- _Exercises_:
A) Can you revise the xstate regset review from the words containing "Please make this" through "struct user_regset *regset)", replacing "userland ABI" with "user-space ABI"?
B) Could you pick up the xstate regset review after its last sentence and write what comes next?

═════ Extract ═════

Please also CC Oleg on things related to user_regset and/or ptrace,
as per MAINTAINERS.

Please make this two patches. The first one should add the regset, which
implicitly adds it to core dumps, and makes fixed the note layout aspect of
the permanent userland ABI. The second one should add the new ptrace
requests, which is a further addition to the userland ABI.

> For more information on how to use this API by users like debuggers and core
> dump, please refer to comments in arch/x86/include/asm/ptrace-abi.h

There are some obvious typos in that comment. Please fix those up.

> +int xstateregs_active(struct task_struct *target,
> + const struct user_regset *regset)
> +{
> + return (cpu_has_xsave && tsk_used_math(target)) ? xstate_size : 0;
> +}

The return value here is "n" not "n * size", so xstate_size is wrong. You
can just use regset->n instead. I'll further note that when !cpu_has_xsave,
regset->n will be zero. So all you really need is:

return tsk_used_math(target) ? regset->n : 0;

i.e., the same as fpregs_active. So I would just use:

#define xstateregs_active fpregs_active

with a comment explaining that they are same and why.

═════ Excerpted records ═════

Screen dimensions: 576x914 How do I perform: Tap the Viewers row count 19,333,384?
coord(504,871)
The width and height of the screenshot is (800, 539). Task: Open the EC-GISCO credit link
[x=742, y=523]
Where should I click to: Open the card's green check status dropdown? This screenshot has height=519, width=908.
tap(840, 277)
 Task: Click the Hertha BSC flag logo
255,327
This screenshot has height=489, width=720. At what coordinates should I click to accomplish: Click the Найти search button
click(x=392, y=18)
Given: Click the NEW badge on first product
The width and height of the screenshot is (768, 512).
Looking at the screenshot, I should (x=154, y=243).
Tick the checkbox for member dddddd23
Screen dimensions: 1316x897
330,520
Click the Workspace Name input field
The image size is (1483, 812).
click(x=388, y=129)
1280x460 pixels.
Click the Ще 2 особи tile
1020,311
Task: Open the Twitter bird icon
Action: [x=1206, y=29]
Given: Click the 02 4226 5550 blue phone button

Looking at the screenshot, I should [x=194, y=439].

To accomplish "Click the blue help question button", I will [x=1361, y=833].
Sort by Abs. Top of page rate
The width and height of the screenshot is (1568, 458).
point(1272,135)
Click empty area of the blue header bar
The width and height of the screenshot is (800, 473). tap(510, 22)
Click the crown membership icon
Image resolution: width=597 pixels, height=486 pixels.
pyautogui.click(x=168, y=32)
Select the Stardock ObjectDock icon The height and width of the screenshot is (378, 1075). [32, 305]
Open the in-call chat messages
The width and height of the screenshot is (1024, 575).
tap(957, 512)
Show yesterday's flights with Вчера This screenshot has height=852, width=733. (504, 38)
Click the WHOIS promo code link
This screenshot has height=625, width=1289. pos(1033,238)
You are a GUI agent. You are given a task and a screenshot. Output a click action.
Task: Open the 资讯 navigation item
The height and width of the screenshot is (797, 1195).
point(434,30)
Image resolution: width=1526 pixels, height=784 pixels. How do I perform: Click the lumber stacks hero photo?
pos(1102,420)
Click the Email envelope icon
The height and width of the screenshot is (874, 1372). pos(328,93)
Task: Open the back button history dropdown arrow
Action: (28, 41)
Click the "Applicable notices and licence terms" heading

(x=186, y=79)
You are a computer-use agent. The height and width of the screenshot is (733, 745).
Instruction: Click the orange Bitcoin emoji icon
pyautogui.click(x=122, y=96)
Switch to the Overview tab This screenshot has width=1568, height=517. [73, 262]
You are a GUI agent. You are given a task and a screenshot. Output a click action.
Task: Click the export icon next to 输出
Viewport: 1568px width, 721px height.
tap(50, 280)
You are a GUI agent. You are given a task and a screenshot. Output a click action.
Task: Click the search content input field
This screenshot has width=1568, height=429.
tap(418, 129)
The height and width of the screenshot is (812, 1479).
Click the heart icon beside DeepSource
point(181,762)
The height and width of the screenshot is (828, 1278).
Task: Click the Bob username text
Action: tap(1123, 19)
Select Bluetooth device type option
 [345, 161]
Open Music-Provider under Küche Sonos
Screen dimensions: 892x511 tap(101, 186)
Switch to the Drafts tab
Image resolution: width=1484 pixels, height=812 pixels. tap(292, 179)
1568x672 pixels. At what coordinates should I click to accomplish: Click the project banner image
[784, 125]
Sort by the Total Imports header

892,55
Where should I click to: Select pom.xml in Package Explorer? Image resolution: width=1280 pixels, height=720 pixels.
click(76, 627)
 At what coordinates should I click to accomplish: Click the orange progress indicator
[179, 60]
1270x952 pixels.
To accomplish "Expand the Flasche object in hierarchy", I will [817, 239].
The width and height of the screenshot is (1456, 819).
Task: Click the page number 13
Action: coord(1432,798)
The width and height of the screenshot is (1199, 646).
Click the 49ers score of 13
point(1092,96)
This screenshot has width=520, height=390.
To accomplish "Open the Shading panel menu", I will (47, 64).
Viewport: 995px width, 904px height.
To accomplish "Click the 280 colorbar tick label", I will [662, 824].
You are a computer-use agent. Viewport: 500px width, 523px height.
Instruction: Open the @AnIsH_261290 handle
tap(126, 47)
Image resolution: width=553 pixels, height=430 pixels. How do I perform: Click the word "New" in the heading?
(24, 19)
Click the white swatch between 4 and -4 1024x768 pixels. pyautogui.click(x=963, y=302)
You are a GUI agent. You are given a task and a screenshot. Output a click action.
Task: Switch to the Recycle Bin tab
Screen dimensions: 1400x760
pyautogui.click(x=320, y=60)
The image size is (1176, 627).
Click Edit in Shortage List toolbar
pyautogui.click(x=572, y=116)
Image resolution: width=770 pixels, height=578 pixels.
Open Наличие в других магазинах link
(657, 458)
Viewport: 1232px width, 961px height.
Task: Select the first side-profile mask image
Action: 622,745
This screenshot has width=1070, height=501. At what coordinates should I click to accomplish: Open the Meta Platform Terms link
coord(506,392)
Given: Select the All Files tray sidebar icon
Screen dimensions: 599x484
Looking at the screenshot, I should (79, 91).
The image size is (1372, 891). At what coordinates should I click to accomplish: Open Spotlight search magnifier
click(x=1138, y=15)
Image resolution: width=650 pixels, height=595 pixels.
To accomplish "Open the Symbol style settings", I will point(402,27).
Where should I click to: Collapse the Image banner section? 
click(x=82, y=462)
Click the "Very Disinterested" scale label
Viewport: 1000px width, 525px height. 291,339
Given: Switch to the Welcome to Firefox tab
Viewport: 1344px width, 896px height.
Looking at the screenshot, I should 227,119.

═════

- _Answers per task_:
A)
Please make this two patches. The first one should add the regset, which
implicitly adds it to core dumps, and makes fixed the note layout aspect of
the permanent user-space ABI. The second one should add the new ptrace
requests, which is a further addition to the user-space ABI.

> For more information on how to use this API by users like debuggers and core
> dump, please refer to comments in arch/x86/include/asm/ptrace-abi.h

There are some obvious typos in that comment. Please fix those up.

> +int xstateregs_active(struct task_struct *target,
> + const struct user_regset *regset)

B)
> + /*
> + * First copy the fxsave bytes 0..463
> + */
> + ret = user_regset_copyout(&pos, &count, &kbuf, &ubuf,
> + &target->thread.xstate->xsave, 0,
> + (sizeof(struct i387_fxsave_struct) -
> + sizeof(xstate_fx_sw_bytes)));
> + /*
> + * Copy the 48bytes defined by software
> + */
> + ret |= user_regset_copyout(&pos, &count, &kbuf, &ubuf,
> + xstate_fx_sw_bytes,
> + (sizeof(struct i387_fxsave_struct) -
> + sizeof(xstate_fx_sw_bytes)),
> + sizeof(struct i387_fxsave_struct));
> + /*
> + * Copy the rest of xstate memory layout
> + */
> + ret |= user_regset_copyout(&pos, &count, &kbuf, &ubuf,
> + &target->thread.xstate->xsave.xsave_hdr,
> + sizeof(struct i387_fxsave_struct), -1);

This is wrong for the error cases. user_regset_copyout returns an error
code or 0, so "|=" is a strange thing to with its return value. In fact,
it only ever returns 0 or -EFAULT, so |= will produce the value you want.
But | is a pretty strange thing to do with two error codes.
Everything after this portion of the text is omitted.